Pink Gorilla operates four retail locations. Three are located in Seattle, Washington and one is located in Las Vegas, Nevada. The original Pink Gorilla store is located in the Chinatown-International District of Seattle, Washington. The company opened its second Seattle location in the University of Washington University District on October 13, 2009.

A third location on Seattle's Capitol Hill opened in January 2023 at a 1,400 sqft storefront facing East Pike Street.

A fourth location was announced on February 28th, 2025, in Las Vegas’s Chinatown. It opened on May 1st, 2025.

Video game players and Twitch.tv viewers from Spencer's streams are known to drive from nearby regions, including Canada and Oregon, to visit the store.
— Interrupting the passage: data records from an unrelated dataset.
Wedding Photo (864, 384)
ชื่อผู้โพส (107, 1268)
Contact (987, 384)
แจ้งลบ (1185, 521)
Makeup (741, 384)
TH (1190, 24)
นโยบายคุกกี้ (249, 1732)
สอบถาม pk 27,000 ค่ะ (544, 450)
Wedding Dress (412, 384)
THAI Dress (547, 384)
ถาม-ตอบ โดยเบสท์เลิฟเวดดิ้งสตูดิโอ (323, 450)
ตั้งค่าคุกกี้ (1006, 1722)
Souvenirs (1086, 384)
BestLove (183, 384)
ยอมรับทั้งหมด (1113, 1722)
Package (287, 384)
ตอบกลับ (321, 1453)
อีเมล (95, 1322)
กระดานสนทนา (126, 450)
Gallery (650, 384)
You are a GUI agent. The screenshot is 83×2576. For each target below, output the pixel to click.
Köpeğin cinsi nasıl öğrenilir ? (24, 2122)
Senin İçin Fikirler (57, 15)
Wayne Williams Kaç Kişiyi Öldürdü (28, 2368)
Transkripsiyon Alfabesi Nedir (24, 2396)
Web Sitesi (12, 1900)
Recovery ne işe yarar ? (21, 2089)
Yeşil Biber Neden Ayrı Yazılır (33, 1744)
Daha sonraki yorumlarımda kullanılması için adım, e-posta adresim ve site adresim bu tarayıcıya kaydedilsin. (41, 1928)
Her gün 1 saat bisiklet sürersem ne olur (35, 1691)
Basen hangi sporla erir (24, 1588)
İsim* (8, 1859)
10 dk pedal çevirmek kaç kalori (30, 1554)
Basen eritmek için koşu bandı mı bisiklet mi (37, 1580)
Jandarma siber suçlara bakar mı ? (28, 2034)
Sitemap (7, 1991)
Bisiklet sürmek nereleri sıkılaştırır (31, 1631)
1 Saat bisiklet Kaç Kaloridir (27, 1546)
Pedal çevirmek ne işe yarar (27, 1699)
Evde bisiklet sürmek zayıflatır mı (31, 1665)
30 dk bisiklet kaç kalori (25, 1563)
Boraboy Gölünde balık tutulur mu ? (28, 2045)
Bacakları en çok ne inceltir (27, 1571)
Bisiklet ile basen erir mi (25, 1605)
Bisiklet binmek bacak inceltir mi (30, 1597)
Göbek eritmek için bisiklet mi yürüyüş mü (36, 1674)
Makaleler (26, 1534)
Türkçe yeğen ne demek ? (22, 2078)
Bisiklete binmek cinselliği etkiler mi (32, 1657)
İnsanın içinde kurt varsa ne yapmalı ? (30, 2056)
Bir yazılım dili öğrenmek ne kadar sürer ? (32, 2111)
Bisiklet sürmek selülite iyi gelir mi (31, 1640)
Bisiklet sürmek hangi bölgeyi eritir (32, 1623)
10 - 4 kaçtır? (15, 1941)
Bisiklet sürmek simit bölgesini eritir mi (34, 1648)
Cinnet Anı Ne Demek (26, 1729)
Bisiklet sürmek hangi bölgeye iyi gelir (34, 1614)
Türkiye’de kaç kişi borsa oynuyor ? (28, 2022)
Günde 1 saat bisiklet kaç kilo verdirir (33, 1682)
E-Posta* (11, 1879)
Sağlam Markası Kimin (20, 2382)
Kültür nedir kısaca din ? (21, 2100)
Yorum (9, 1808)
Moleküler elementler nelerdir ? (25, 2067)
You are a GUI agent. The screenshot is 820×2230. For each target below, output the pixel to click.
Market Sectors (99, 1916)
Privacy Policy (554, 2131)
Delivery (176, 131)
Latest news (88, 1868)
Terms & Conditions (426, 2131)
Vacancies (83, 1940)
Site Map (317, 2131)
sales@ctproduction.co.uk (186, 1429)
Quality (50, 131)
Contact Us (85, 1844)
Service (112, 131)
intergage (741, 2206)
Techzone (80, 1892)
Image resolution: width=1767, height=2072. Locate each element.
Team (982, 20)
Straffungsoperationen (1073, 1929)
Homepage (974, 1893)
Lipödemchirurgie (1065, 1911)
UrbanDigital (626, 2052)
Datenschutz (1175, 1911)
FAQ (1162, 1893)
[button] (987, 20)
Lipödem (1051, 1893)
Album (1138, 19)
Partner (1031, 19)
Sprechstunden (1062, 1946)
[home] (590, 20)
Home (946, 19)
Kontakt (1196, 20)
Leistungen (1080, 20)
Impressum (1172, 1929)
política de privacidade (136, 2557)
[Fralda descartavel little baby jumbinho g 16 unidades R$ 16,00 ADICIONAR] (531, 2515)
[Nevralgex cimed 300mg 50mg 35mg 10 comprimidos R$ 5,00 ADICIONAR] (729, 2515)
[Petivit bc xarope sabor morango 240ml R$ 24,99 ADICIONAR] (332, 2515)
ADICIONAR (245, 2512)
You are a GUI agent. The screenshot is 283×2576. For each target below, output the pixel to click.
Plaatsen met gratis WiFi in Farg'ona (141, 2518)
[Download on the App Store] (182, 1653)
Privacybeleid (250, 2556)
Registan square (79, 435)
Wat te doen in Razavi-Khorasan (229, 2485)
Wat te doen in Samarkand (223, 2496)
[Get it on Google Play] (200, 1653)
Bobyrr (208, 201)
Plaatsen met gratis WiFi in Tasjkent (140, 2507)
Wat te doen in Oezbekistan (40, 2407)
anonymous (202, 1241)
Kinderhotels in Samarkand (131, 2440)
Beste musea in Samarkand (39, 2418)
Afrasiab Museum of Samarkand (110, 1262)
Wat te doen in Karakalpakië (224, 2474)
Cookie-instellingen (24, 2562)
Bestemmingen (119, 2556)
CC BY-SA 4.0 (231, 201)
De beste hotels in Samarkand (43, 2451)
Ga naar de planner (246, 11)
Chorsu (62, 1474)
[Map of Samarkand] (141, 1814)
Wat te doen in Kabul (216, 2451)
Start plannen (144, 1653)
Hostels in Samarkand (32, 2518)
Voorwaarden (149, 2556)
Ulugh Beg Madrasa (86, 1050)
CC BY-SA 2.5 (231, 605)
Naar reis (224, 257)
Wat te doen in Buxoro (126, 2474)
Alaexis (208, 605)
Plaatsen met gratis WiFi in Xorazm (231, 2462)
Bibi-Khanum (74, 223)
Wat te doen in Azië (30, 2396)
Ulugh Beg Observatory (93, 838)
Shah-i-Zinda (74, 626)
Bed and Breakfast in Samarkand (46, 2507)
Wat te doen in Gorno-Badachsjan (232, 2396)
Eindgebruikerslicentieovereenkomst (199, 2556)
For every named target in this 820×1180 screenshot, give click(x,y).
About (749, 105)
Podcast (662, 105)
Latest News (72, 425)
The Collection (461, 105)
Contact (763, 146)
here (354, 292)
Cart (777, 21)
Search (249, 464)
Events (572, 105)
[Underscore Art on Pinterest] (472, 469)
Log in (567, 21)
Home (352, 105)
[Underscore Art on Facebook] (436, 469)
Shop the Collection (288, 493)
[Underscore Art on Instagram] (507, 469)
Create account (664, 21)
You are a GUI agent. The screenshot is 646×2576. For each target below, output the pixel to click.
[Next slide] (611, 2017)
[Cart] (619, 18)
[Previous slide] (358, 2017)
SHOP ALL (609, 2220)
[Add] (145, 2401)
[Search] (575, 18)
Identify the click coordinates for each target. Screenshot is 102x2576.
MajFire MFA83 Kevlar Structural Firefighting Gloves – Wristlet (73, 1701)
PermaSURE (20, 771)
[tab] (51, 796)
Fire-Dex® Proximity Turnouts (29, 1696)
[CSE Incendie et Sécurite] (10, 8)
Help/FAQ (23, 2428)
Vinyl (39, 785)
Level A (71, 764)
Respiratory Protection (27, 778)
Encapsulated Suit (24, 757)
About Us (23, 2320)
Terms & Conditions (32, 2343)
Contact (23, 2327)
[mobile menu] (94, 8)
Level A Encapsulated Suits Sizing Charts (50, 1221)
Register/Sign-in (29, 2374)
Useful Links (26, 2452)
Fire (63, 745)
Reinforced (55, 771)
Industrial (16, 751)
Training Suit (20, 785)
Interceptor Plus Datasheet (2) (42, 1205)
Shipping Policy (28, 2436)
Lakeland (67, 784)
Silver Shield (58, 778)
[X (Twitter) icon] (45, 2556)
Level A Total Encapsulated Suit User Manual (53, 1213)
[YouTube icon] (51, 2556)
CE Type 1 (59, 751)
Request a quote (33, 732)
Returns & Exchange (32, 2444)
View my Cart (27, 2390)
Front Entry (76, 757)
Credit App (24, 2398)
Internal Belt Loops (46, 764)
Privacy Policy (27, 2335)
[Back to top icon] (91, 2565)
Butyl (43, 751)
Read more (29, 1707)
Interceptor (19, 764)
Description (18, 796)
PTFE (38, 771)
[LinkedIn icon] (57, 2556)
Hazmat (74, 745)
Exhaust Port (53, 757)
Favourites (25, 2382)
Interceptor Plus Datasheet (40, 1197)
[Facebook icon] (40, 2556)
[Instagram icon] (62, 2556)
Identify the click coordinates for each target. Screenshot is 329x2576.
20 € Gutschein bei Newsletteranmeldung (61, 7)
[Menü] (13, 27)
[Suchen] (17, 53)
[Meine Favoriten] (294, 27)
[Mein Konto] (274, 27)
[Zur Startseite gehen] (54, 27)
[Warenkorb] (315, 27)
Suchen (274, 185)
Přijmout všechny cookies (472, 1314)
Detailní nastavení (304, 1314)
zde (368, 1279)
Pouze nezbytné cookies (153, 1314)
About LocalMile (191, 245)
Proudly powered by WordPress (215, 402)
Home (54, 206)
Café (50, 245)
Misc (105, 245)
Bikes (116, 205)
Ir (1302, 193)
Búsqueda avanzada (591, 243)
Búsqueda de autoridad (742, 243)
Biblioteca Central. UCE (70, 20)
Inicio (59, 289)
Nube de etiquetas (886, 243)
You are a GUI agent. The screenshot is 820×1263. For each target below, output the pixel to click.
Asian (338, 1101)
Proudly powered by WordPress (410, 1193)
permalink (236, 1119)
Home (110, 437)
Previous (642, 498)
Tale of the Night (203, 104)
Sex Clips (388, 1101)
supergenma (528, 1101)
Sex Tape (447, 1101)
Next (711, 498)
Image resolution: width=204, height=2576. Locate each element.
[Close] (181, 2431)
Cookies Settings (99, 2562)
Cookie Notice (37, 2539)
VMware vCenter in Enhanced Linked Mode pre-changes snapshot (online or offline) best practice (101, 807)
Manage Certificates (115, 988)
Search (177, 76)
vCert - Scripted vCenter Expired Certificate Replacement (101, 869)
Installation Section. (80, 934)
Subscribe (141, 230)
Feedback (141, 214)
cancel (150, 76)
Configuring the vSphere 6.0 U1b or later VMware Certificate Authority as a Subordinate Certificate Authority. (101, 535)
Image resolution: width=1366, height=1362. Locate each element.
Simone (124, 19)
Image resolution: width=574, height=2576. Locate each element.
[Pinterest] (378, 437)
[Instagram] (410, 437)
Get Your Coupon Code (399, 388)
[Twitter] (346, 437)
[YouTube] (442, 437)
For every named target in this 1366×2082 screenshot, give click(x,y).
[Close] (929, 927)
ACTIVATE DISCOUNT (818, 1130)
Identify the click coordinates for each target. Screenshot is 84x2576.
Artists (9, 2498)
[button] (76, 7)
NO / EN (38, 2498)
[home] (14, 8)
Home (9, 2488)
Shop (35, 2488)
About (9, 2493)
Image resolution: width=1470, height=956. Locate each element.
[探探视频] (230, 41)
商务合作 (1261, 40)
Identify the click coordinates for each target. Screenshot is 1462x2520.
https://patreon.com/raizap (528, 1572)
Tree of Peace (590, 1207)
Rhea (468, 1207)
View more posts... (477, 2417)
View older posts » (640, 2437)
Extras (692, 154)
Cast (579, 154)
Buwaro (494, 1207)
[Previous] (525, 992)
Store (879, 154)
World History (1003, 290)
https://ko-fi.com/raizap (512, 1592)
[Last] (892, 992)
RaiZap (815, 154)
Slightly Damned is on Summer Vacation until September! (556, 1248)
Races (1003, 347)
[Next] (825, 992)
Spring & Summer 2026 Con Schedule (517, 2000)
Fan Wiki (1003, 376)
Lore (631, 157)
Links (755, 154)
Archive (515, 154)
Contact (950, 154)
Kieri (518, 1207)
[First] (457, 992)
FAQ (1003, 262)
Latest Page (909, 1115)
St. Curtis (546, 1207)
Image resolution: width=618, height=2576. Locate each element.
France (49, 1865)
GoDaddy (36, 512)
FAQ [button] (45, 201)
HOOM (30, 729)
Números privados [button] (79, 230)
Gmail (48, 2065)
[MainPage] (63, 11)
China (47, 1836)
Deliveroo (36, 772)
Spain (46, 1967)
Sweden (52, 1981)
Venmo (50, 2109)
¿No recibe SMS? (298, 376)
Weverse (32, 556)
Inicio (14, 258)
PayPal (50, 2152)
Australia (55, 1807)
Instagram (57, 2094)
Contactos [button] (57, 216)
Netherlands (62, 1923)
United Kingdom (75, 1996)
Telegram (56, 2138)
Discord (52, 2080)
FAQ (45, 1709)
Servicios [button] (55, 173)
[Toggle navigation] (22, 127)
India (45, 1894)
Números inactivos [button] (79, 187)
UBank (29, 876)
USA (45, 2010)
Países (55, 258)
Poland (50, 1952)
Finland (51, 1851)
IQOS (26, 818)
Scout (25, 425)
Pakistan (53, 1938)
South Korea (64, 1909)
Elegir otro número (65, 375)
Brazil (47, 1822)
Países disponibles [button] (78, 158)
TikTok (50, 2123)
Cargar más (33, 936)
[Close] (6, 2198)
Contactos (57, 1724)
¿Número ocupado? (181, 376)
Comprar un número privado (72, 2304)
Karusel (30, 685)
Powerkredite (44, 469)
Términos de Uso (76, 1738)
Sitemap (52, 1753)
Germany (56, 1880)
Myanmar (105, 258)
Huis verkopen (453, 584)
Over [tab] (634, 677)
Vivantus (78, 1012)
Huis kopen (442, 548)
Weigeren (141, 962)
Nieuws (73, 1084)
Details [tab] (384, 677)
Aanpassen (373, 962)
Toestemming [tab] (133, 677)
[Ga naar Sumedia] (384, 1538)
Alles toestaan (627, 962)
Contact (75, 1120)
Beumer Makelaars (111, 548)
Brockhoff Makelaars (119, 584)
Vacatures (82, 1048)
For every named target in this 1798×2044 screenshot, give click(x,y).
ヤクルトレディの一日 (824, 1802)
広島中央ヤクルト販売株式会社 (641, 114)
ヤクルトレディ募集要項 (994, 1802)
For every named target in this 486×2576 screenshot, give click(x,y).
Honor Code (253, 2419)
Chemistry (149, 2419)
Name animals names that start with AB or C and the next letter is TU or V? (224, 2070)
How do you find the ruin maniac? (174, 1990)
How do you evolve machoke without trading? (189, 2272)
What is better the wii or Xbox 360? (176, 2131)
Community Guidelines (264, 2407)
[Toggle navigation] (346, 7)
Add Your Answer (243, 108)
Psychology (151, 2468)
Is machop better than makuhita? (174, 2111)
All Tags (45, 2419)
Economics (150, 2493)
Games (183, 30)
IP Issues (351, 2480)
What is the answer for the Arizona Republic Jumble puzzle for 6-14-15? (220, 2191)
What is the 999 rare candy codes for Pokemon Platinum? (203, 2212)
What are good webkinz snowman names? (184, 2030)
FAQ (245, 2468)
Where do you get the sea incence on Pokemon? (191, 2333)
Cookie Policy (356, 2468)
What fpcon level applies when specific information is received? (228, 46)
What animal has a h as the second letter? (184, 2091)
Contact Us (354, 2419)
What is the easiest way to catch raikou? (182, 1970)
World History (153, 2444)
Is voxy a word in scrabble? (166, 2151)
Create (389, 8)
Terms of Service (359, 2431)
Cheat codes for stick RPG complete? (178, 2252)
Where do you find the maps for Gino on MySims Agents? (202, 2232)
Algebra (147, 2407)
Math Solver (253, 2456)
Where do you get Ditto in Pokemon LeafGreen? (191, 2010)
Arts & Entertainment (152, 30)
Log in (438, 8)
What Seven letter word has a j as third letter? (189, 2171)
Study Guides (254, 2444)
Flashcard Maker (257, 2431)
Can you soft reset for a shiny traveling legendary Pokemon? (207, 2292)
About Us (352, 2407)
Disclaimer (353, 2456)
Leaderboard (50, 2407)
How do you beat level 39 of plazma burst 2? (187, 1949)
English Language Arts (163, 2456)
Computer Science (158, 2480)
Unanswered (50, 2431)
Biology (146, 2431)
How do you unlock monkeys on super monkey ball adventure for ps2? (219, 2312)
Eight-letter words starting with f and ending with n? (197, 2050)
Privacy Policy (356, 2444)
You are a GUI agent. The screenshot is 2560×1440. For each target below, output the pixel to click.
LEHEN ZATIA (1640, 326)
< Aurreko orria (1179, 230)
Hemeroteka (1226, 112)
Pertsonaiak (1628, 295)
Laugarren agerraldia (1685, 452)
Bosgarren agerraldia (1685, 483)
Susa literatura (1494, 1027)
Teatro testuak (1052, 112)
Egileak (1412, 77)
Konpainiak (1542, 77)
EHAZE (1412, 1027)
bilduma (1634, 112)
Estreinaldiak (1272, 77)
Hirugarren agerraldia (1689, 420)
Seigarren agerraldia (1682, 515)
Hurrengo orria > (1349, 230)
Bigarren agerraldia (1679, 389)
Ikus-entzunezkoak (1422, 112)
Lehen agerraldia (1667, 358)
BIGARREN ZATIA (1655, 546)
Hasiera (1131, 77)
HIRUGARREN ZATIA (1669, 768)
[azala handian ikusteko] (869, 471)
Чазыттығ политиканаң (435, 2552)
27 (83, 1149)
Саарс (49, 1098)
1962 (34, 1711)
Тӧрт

The stores aim to recreate video game outlets in Tokyo.

==Staff==
Pink Gorilla was formerly owned by partners Nathan Paine and Greg Hess. The two both know Japanese, which they say helps them negotiate with Japanese game sellers. Paine noted, "[The] Japanese are more happy to have business with Japanese speakers, but not the outsiders who don't speak the language."

As of August 1, 2016, Pink Gorilla is owned by Cody Spencer and Kelsey Lewin. Spencer and Lewin both worked for Paine in the store for many years before purchasing the company in full from Paine and Hess. The new owners both work full time in the store. Spencer often live streams himself during and after normal business hours from inside the store fixing gaming consoles, walking around the local area, or performing other store tasks on the website Twitch.tv under the name DSKoopa.